Человек везде остаётся человеком. Душа-то свободна! Её-то «два красивых охранника» ни под каким конвоем «из Сибири в Сибирь» не поведут!

 «…Сегодня исполнился год, как меня нет с вами. Год тому назад мне казалось, что все потеряно, что жизнь сломана. Теперь я верю в то, что жизнь только начинается, что все впереди..." – пишет отцу и матери из Ерцева в 1950-м двадцатипятилетний зэк, которому суждено через много-много лет оказаться в Австралии. И ещё – он же: «…Я открыл окно, и свежий утренний ветер принес аромат леса и тишину, нарушаемую лишь звонкими голосами птиц. Солнце медленно всходило над крышами бараков... И голос истины - он слышен только в тишине".

БОГУ – БОГОВО, СЕРДЦУ – СЕРДЦЕВО

Пятидесятилетие Ерцевской средней школы – праздник всеобщий. Всероссийский. И не только: среди Лидиных одноклассников были потомки сербов и поляков, латышей и немцев.

Гудит поселковый клуб. Яблоку негде упасть! Во всех проходах стоят, счастливчики пристроились на приставных стульях. Откуда только не приехал народ!

…Вот седовласый выпускник читает со сцены переполненному залу:

Богу - Богово, сердцу – сердцево:
Так и тянется сердце в Ерцево!

В ответ - рёв аплодисментов! Такой единодушной реакции современной попсе не видать! А старик с молодыми глазами рассказывает:

- Вхожу в вагон, поезд «Москва – Архангельск», кричу: «Кто тут в Ерцево на юбилей?!» – и сразу четверо с разных сторон: «Я! Я! Я!» Всю ночь проговорили! -

новые аплодисменты! Наших везде полно!

Когда духовой оркестр грянул «Школьный вальс», в душу хлынул такой шквал чувств, что она задрожала, как натянутая струна. На глазах – слёзы. Не сдержаться.

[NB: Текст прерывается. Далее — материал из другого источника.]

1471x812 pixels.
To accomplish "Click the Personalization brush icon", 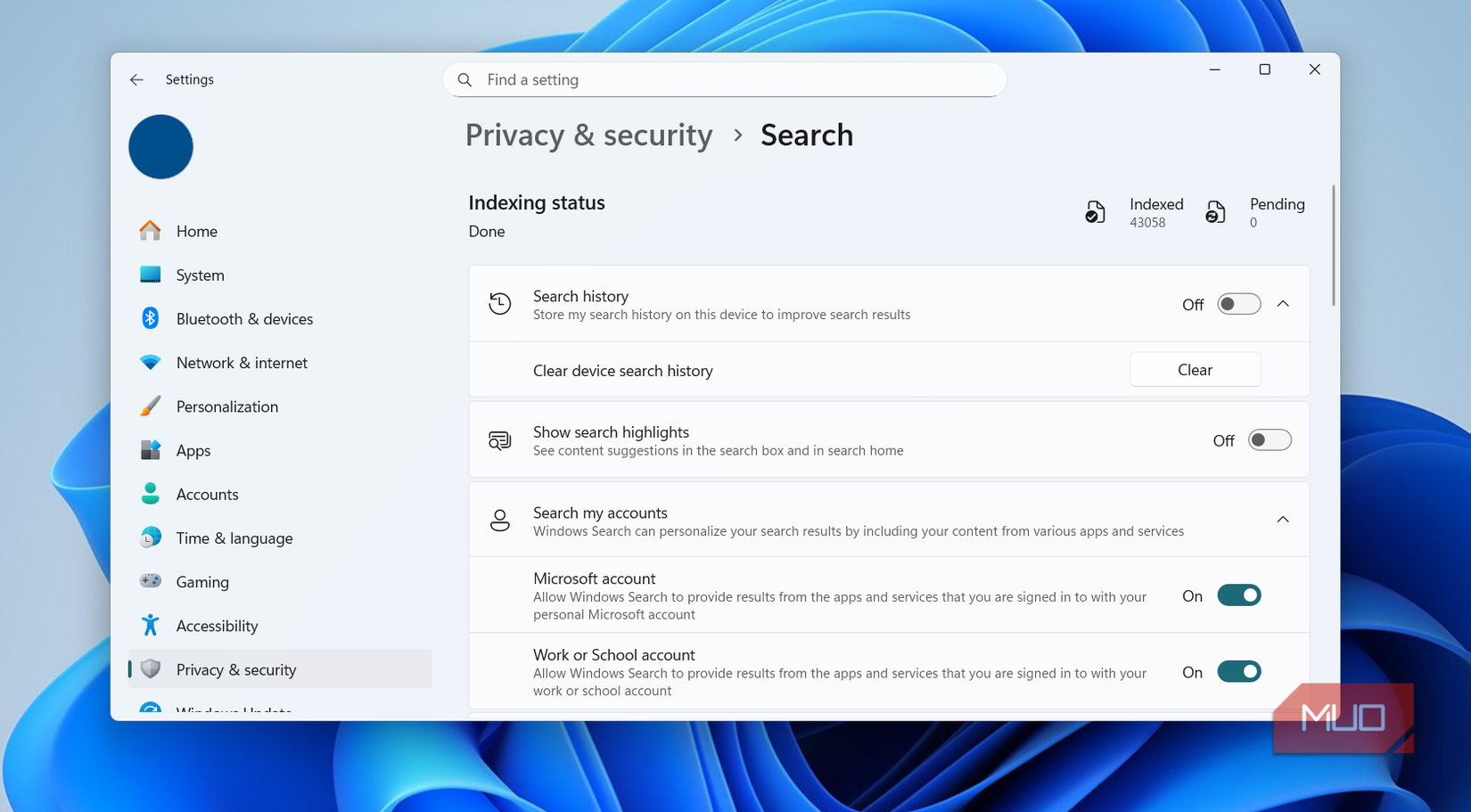I will [x=152, y=406].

…Февральской ночью – мягкой, совсем не морозной, бесснежной - бродили по посёлку большие и не очень группы бывших учеников и учителей – чем старше выпускники, тем меньше их приехало.

Не могли наговориться! Кто десять, кто двадцать, а то и тридцать лет не видал однокашников. В темноте улиц то там то сям вспыхивала музыка, где-то рыдал аккордеон. Смутно видимые в полутьме группки людей подходили друг к другу, знакомились, «опознавали» кого-то, уточняли год выпуска. Радовались лицам учителей.

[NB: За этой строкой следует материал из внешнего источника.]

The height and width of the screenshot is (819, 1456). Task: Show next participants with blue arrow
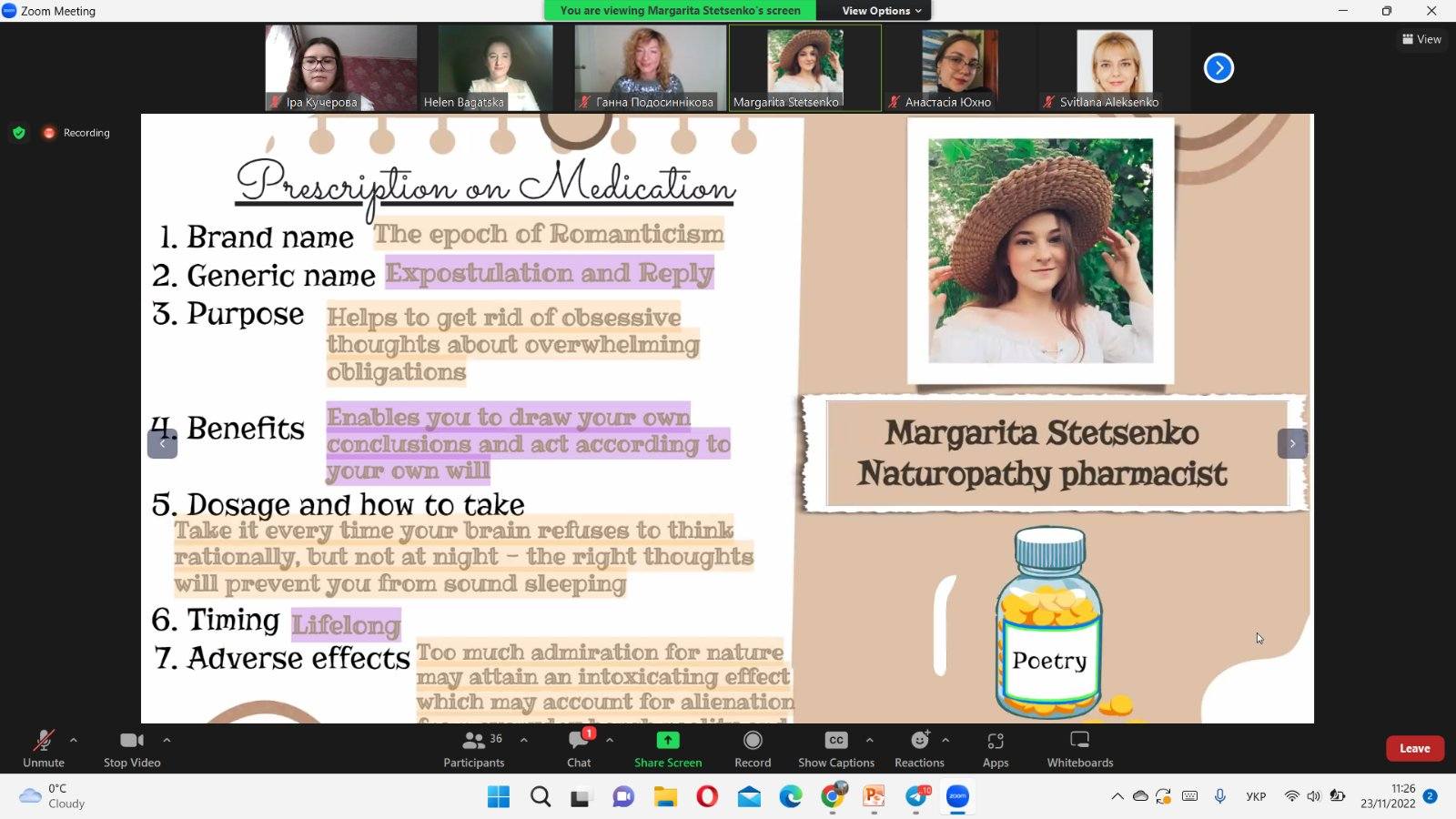pos(1218,68)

Вспоминали! Вспоминали тех, кто не дожил. Молчали опустошённо.

Вспоминали смешные школьные романы со щемящим концом (а сколько переживаний было!). Уроки в бедных чистых классах. Учителей. Учительскую. Интернат.
Оглядываясь назад, удивлялись совсем не замечаемому прежде убожеству интернатского быта: двухэтажный барак, комнаты на восемь-десять человек, солдатские койки и тумбочки времён очаковских и покоренья Крыма, столовку – как стояли с алюминиевыми мисками к раздаточному окну, уборные со страшными сквозящими дырками…

- Эй, а помните, как в тумбочке мышиное гнездо нашли и вытряхивали его со второго этажа?

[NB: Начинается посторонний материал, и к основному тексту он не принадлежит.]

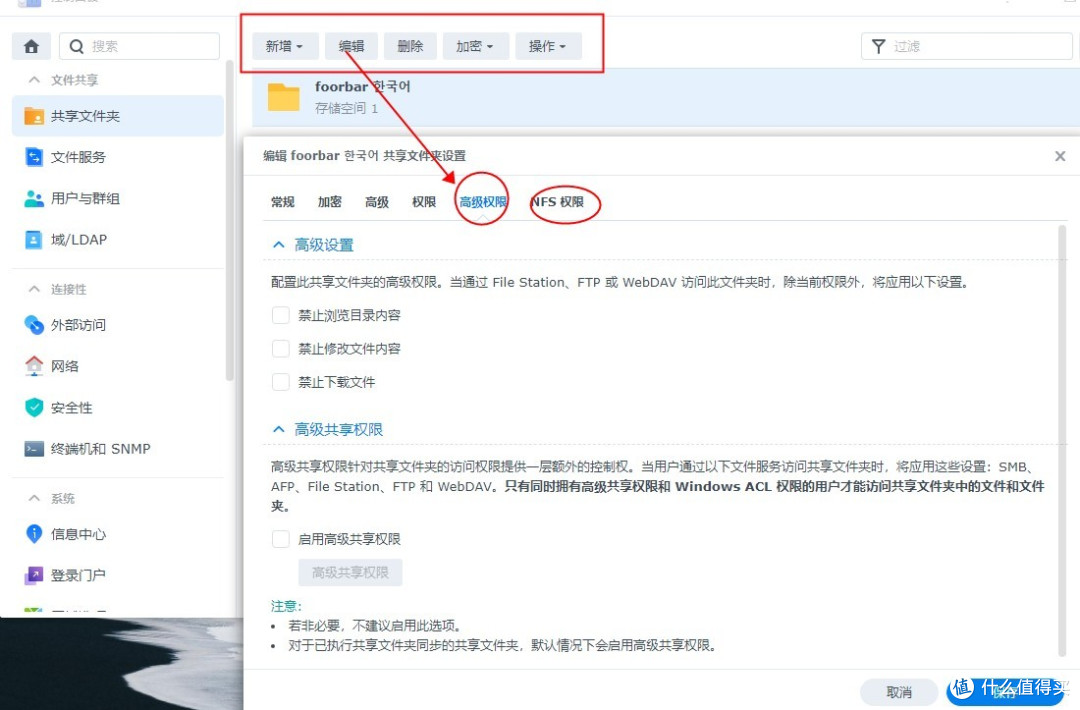Viewport: 1080px width, 710px height.
Task: Open the 新增 dropdown menu
Action: (x=284, y=45)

- Я помню, мы маленького мышоночка – сантиметра четыре – под банкой жить устроили.

 - Коль, помнишь, ты меня учил в два пальца свистеть, у меня не получалось, а получилось, когда уже звонок на урок прозвенел и физичка зашла?

- Валю Зининого в Чехословакии убили. Она поэтому и не поехала. Душу травить…

- Он спился. Так жалко его. Умный парень… Нет, не женился. С матерью живёт.

- Помнишь, я один раз на алгебре весь урок фигу анфас рисовала на промокашке, потом сдала тетрадку с роскошной реалистической фигой, а математичка обиделась? Хотя мне и не до неё было – меня творческий процесс поглотил.

- Он мать избил сильно… Пила она, ну и… Она так и не оправилась, умерла.

- Срок дали?

- Нет. А кому заявлять-то.

- А Колька и раньше по своей рации со всем миром разговаривал! Его радиолюбители всех стран знают.


Утром ходили в школьный музей. Было так трогательно видеть бережно сохранённую память… И думалось с благодарностью о бедных учителях, в нищем своём быте нашедших время всё это собрать… А ещё – с грустью и волнением – думалось о том, что вот и мы уже часть чьей-то памяти…

Среди свежеподаренных выпускниками – писателями, журналистами, учёными – книг обнаруживали фотографии своего выпуска…
Узнавали себя, радовались – и пронзительно ощущали, как по жилам течёт время.
Нет Витьки. Погибла Таня. Убит Виталька.

А мы? Сколько осталось нам?

Запомнились грустные слова старого-старого учителя:

 - Я не знал вас, по сути дела. Я вас не знал. Это во мне болит.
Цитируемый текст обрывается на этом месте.